A four-pillar framework to support evangelists and forerunners making this movement happen.
Article

If you are reading this, it is likely you are already familiar with the concept of design thinking. You’ve likely read about it, applied the principles in your own work, and maybe even tried speaking up for practicing the mindset at scale within your company.

You’re convinced. You’ve seen the benefits. But now what?

 

How do you spread the human-centered, experimental, and co-creative way of working within large organizations?

 

Throughout history, all influential movements have spread through the hard work, vision, and motivation of courageous individuals. For a movement to start gaining followers, you always need those bold pioneers who are willing to lead by example, craft the shared vision, and put themselves on the line to gain momentum — to drive change. The classic Dancing Guy video is all the proof one needs.

Still, no matter how amazing your moves, it takes more than movements to cross the chasm between a few bold individuals’ visions and mainstream acceptance. Based on our experience in helping numerous large companies ramp up their design thinking practices, we at Idean crafted a framework to support the evangelists and forerunners in making the movement happen. In addition to helping our clients, we use this framework as a starting point for planning workshops around the topic, most recently at the Design Systems Conference in Helsinki.

The four pillars of spreading the movement
The framework is based on four foundational pillars, which any successful design thinking transformation initiative should be built upon:
1Vision & principles


The guiding light illuminating why this is important and what our unique approach is

2Shared practices

The practical applications from our process, including the tools and methods we use

3Communication & training

Sharing the knowledge and supporting your first followers

4Program management

The structure and activities that give us momentum and keep us on the right track

Vision & principles

Establishing a common vision and principles will help you lead with a shared understanding instead of pushing for ready-made solutions.

When people are empowered to craft their own solutions based on commonly established principles, they are far more motivated to succeed than when merely executing someone else’s orders. To enable this, we emphasize the need to understand your audience, to co-create, and to document in way that inspires.

Understand who you are trying to influence and how

By definition, a shared understanding is not something you can dictate from an ivory tower. Instead, alignment is a collaborative effort. To achieve this alignment, one of the first things to do is to understand who the stakeholders are that you’d like to impact—and what kind of a change in behavior or attitudes are you seeking from them?

#### [Prompt]
Continue the article on spreading design thinking through large organizations, starting after its final sentence.

#### [Extracted material]
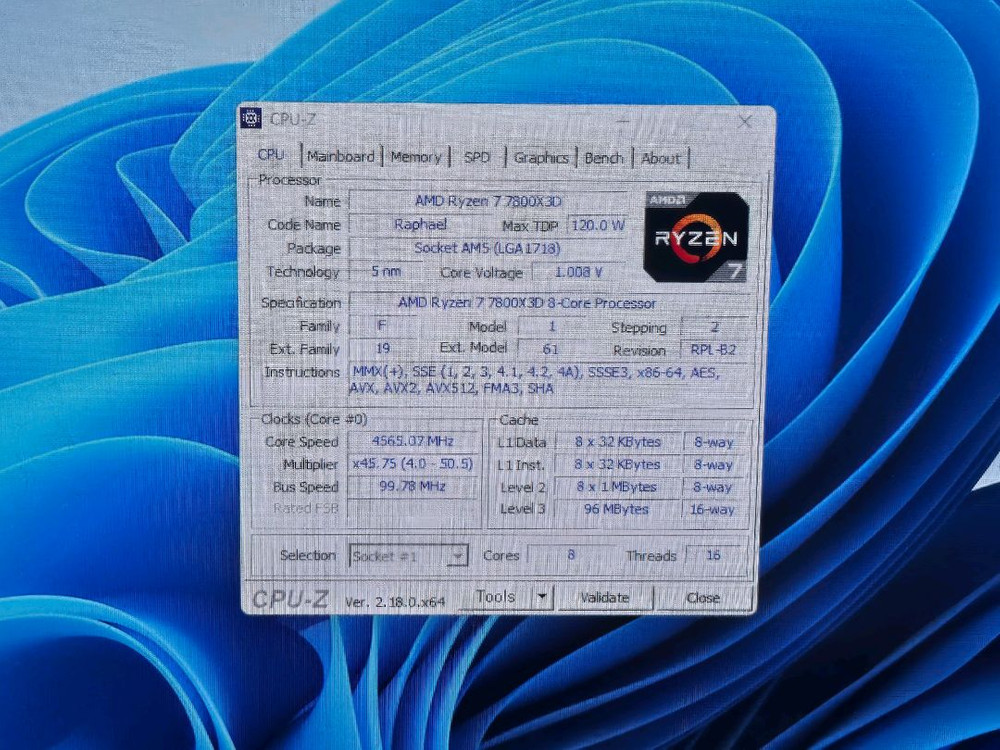Open the Tools dropdown arrow
This screenshot has height=750, width=1000.
[541, 595]
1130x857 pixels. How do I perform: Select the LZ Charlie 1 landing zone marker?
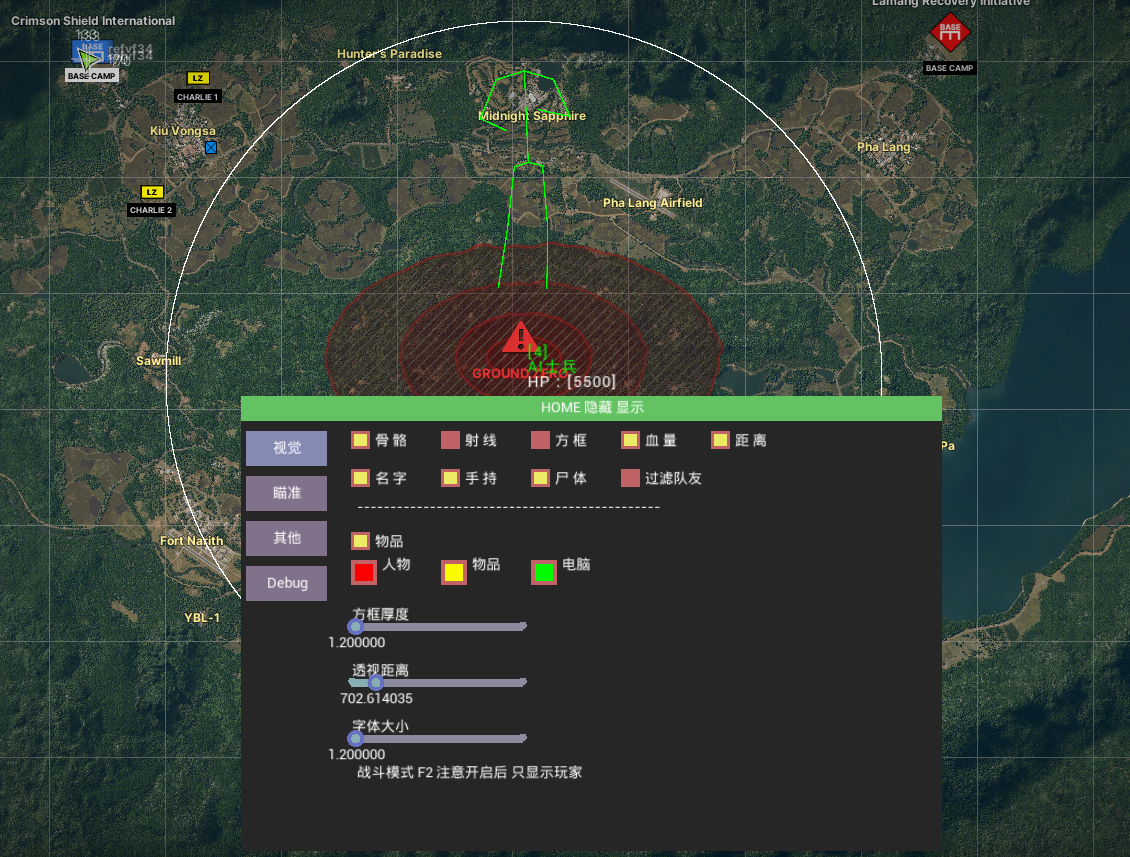coord(198,79)
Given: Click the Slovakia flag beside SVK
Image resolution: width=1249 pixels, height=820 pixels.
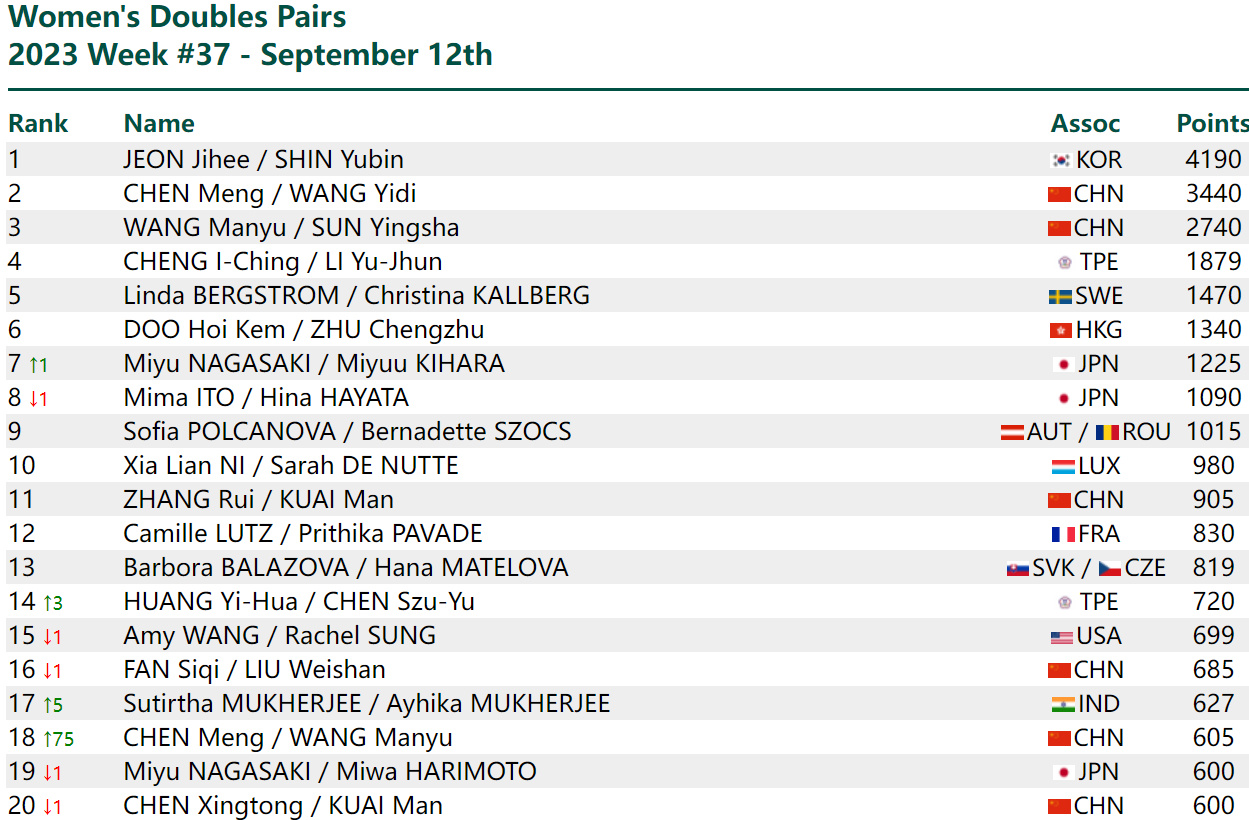Looking at the screenshot, I should coord(1018,568).
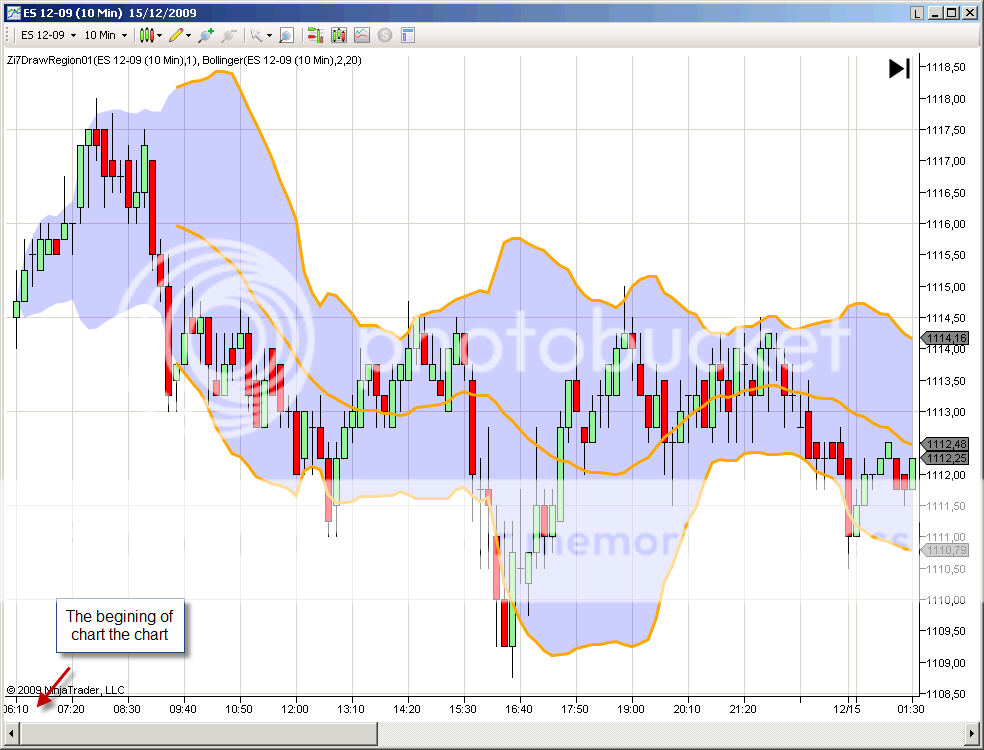This screenshot has width=984, height=750.
Task: Jump to latest bar with skip arrow
Action: 899,68
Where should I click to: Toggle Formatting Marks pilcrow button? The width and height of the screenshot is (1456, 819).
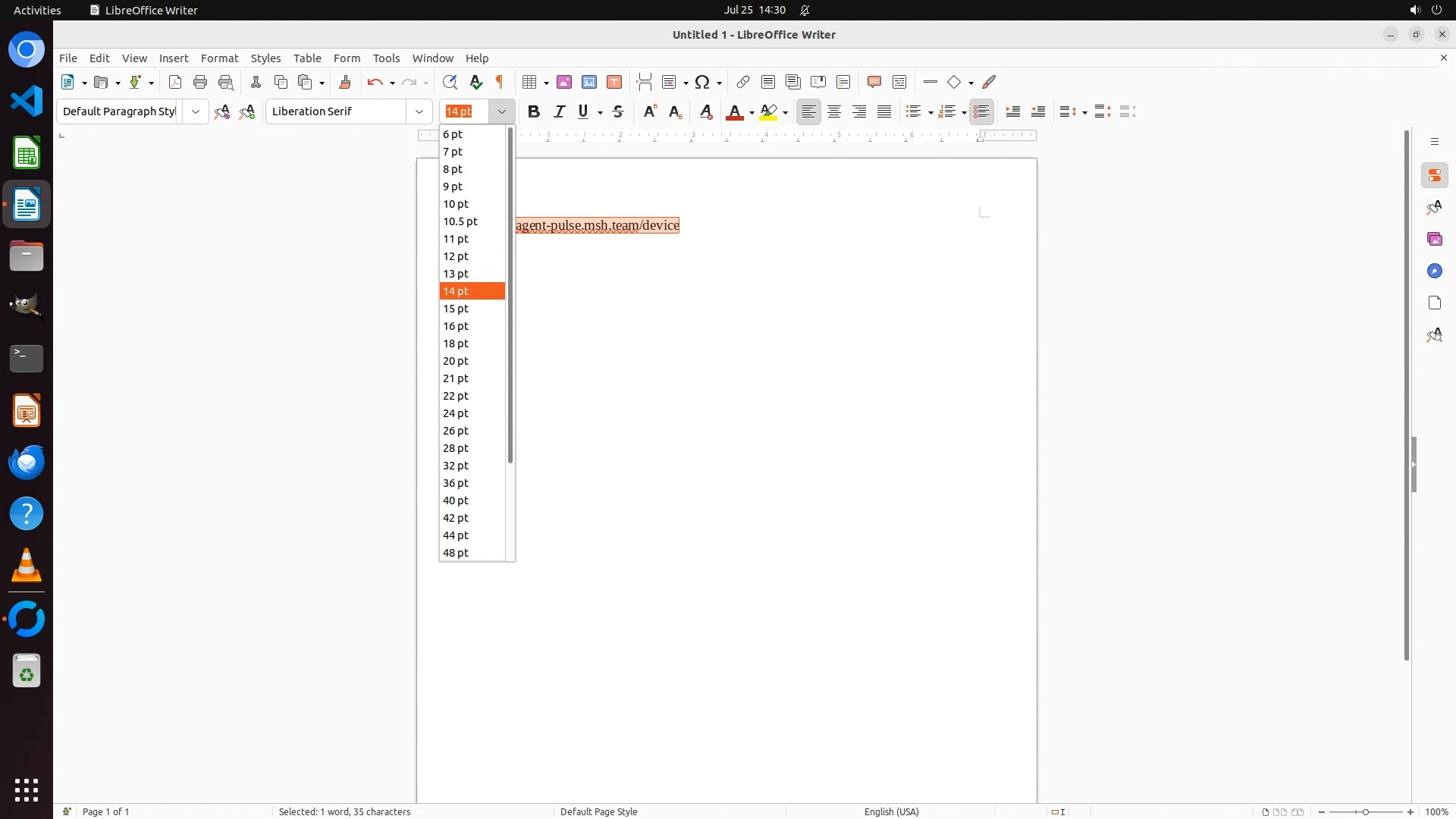[500, 82]
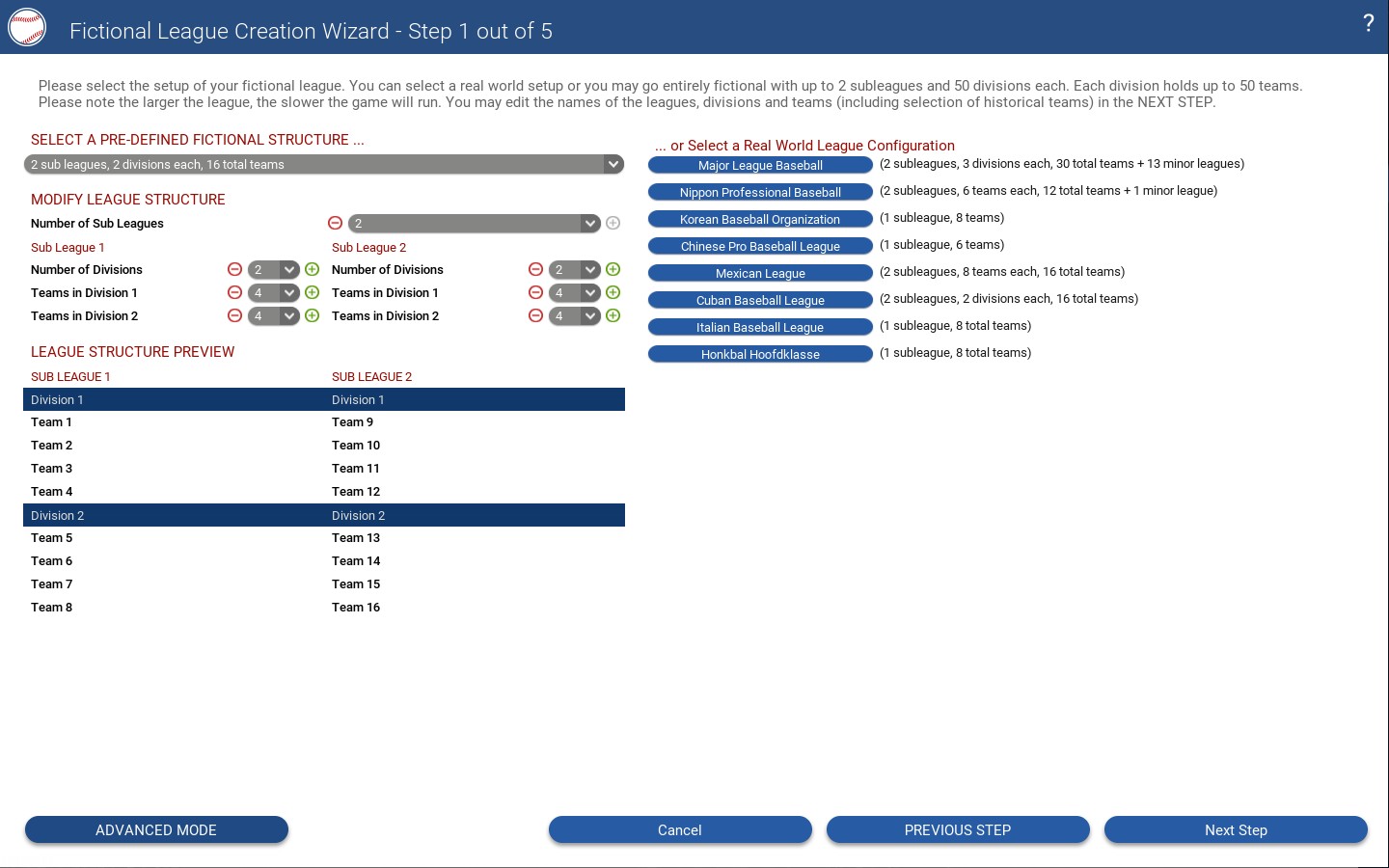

#### [Response to this exercise]
Once you have an understanding of who these people are, you are in a better position to involve the ones who matter the most. And, together, you can craft principles that will help guide you forward.

 

Co-create shared principles

To craft a set of principles that people can stand behind, it helps to host workshops that invite everyone to contribute and think by doing. This is far more productive than having long discussions where, unfortunately, it’s often the loudest, the highest paid, or the most extroverted whose voices are heard.

Your goal for these workshops is to involve your key stakeholders—and, together, create a vision that you can all sign off on and are excited to start working toward. Some common tasks for such workshops include creating mock magazine covers or tweets from the future, illustrating what success would look like and what you are striving to achieve.

 

Document your unique language

After arriving at a shared understanding of what it is you want to achieve, the principles should be documented as a part of your organization’s unique design language. This language is your shared vocabulary, your documentation of lessons learned, and your collection of signposts that guide you forward. Essentially, it is the formal — yet inspiring — documentation of what you are setting out to achieve through design, and how you will get there.

Depending on your company’s culture and goals, your design language might be built to emphasize different types of principles:

What is the end-user experience we seek: outcome-oriented principles that consider what the benefit is to the end user. One example is Google’s material design guidelines.

How they should be created: process-oriented principles that guide how you work with a design thinking mindset. One example is IBM’s design thinking principles.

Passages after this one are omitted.